Estimating the Present Value of Black Agricultural Land Loss in the United States, 1910 –1977

Dania V. Francis
,
University of Massachusetts-Amherst

Abstract

The discussion of reparations for African Americans has gained national attention as prominent Democratic presidential candidates have expressed support for reparations as part of a progressive Democratic platform in the 2020 elections. Many argue that, in addition to restitution for slavery and the violence of the Jim Crow Era, reparations should also address federal, state, and local laws, policies, and ordinances that worked to deny African Americans access to wealth-building economic opportunities -- like home and land ownership -- while simultaneously subsidizing those opportunities for White Americans. A key component of any reparations program will be to estimate the effect of discriminatory laws and state sanctioned actions on black wealth accumulation.
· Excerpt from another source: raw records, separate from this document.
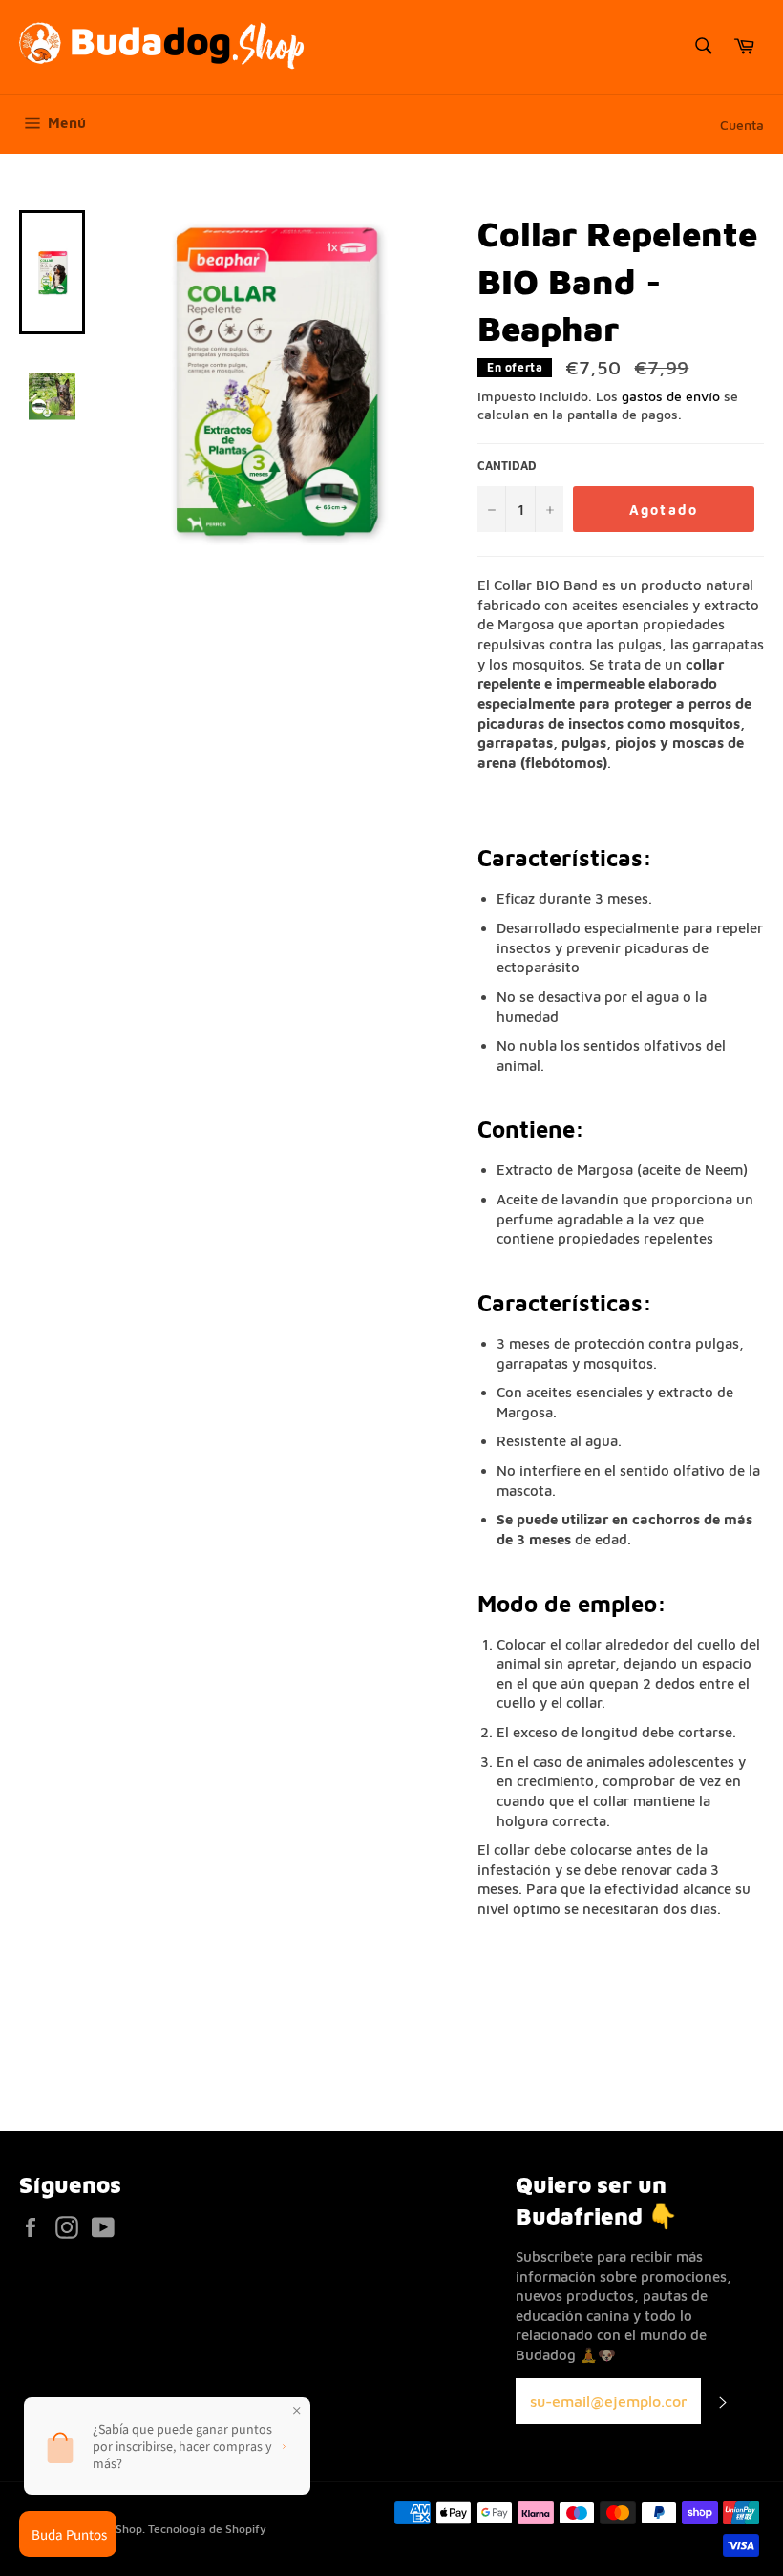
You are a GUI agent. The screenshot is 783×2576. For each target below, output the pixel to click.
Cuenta (742, 125)
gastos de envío (671, 396)
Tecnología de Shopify (207, 2529)
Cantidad (507, 465)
In this paper, we focus specifically on estimating the value of lost black agricultural land. Countless black farmers fell victim to violent dispossession of their land prior to the Civil Rights reforms of the 1960s. Many more, however, lost land due to discriminatory federal farm credit policies, and the discriminatory implementation of federal, state and local agricultural policies, before, during and after the Civil Rights Era. We use Census of Agriculture data on black ownership of agricultural land from 1910 to 1997 to estimate the present (2018) value of average yearly land losses to black land owners. By our most conservative estimate, the dispossession of black agricultural land resulted in the loss of hundreds of billions of dollars of black wealth. Depending on multiplier effects, rates of returns, and other factors, it could reach into the trillions.